Leatherhead reported on a global market of “products making specific health claims” - not including energy and mood drinks, food supplements and ”potions” - which it predicted to grow at 4-5% “for the next few years”, although it said this was a slowing growth rate.
Behind Japan are the US with 31.1% and Europe (28.9%), but Leatherhead hinted Japan’s dominance is being challenged, even though at 46.6% it showed the greatest growth between 2006 and 2010.
“By 2014, the international functional foods market is forecast to have increased in value by almost 23% to USD29.75bn [€20.6bn],” the 148-page report, called Future Directions for Functional Foods, states of a market that grew 39% between 2006 and 2010.
“All regions will see relatively significant gains, overall the US and European markets will drive growth as they remain relatively undeveloped in some sectors compared to the Japanese market.”
But its coverage of Europe only included the UK, France, Spain, Italy and Germany.
Everyday food and drinks
A shift was occurring away from supplements and toward functional foods, it said.
“Although supplementation has traditionally been popular with large sectors of the population (especially in countries such as the US and Japan), more people are now looking towards everyday food and drinks to provide the dietary nutrients and ingredients required to maintain a healthy lifestyle.”
The UK-based researcher put dairy as the number one functional foods category with 38.1% of the market followed by bakery and cereal (22.7%), beverages (12.5%), meat, fats and oils (8.1%), fish and eggs (7.4%), soy products (5.8%) and other (5.7%).
Between them dairy and bakery hold about 60% of the global market, but it acknowledged beverages would be the biggest segment if energy and mood drinks were included in its calculations.
Threats and opportunities
Health claim regulatory changes in Europe and other parts of the world had the capacity to crimp the market.
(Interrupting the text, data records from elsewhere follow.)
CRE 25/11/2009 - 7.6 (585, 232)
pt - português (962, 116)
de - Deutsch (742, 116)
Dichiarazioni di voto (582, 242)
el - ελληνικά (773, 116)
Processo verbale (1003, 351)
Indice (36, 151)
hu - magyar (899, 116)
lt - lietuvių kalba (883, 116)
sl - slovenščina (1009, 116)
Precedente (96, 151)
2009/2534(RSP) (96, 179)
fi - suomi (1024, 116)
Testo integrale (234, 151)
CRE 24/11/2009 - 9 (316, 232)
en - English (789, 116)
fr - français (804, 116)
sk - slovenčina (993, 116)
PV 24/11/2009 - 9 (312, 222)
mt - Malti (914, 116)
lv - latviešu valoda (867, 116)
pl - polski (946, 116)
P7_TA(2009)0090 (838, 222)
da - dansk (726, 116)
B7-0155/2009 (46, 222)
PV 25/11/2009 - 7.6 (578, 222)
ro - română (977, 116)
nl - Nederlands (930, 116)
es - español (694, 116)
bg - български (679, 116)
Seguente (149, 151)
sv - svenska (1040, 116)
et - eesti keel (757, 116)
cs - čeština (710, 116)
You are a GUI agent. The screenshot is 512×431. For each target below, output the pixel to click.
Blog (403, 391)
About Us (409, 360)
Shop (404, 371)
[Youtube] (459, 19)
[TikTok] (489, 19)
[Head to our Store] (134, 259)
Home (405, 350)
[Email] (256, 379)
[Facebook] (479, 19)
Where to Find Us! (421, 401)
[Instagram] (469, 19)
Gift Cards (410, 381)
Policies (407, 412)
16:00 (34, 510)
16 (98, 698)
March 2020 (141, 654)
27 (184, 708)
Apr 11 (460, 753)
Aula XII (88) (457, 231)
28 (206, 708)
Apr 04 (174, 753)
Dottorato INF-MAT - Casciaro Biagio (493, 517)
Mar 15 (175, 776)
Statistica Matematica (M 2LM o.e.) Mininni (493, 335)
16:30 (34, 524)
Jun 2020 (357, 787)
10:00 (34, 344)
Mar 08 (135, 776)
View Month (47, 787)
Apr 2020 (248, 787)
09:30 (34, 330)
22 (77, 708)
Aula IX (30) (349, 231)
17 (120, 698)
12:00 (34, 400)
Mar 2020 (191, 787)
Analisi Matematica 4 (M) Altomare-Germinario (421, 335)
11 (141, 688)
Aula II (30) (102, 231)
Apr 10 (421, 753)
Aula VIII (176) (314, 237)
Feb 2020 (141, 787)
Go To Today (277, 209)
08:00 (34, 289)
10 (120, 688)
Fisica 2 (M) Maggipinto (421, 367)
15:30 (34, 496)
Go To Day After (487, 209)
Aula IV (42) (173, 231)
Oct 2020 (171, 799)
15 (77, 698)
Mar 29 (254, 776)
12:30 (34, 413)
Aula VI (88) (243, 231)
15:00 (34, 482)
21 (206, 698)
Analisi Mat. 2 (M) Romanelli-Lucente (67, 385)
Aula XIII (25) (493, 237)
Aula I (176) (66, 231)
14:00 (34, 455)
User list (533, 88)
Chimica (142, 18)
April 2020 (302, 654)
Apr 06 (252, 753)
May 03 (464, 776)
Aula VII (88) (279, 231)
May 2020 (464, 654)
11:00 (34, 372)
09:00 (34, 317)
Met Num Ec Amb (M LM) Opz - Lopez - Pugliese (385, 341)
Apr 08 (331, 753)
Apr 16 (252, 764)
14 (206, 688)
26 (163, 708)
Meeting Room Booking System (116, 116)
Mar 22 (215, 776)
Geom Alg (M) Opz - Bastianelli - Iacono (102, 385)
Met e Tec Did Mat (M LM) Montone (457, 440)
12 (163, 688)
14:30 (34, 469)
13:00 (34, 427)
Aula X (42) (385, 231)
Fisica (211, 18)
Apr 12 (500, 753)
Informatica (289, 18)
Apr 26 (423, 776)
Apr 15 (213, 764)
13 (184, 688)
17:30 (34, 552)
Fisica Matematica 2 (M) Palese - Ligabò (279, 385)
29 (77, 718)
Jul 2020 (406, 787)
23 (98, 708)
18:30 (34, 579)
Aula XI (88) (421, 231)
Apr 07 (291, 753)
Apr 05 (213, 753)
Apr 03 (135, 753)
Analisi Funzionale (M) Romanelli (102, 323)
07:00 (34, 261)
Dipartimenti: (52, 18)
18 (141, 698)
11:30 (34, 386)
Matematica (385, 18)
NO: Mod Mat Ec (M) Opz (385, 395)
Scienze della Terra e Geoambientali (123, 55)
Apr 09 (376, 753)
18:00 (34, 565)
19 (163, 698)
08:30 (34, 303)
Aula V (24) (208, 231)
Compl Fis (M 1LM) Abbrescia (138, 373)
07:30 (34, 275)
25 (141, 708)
“The future of functional foods depends on a few key points. Health claim regulations in Europe are currently under scrutiny and the future of other global regulations will shape the health claims permitted on packaging,” it observed
“The communication of the science underpinning functional foods is also important. Regulations are likely to become stricter and only health claims with strong scientific backing will be permitted for use or can be endorsed. Consumers are also becoming savvier to the concept of ‘scientifically proven’ and what it means, whilst a significant percentage remains sceptical to the efficacy of functional foods.
“Clarity of positioning is fundamental to the success of all new functional food innovations and the communication to the consumer of the benefit of the product.”
Evidence of this effect was found in the number of health claim-bearing launches which had dropped to 1,960 in the first six months of 2010, according to Innova, from almost 2,200 for same period in 2009.
But Leatherhead remained buoyant about the sector.
“The range of functional food and drinks available has also widened in response to booming consumer demand, as a result of which many are no longer considered ‘niche’, and have moved into the mainstream food and drinks industry.”
It predicted strong developing world growth especially in India, China, latin America and the Asia-Pacific.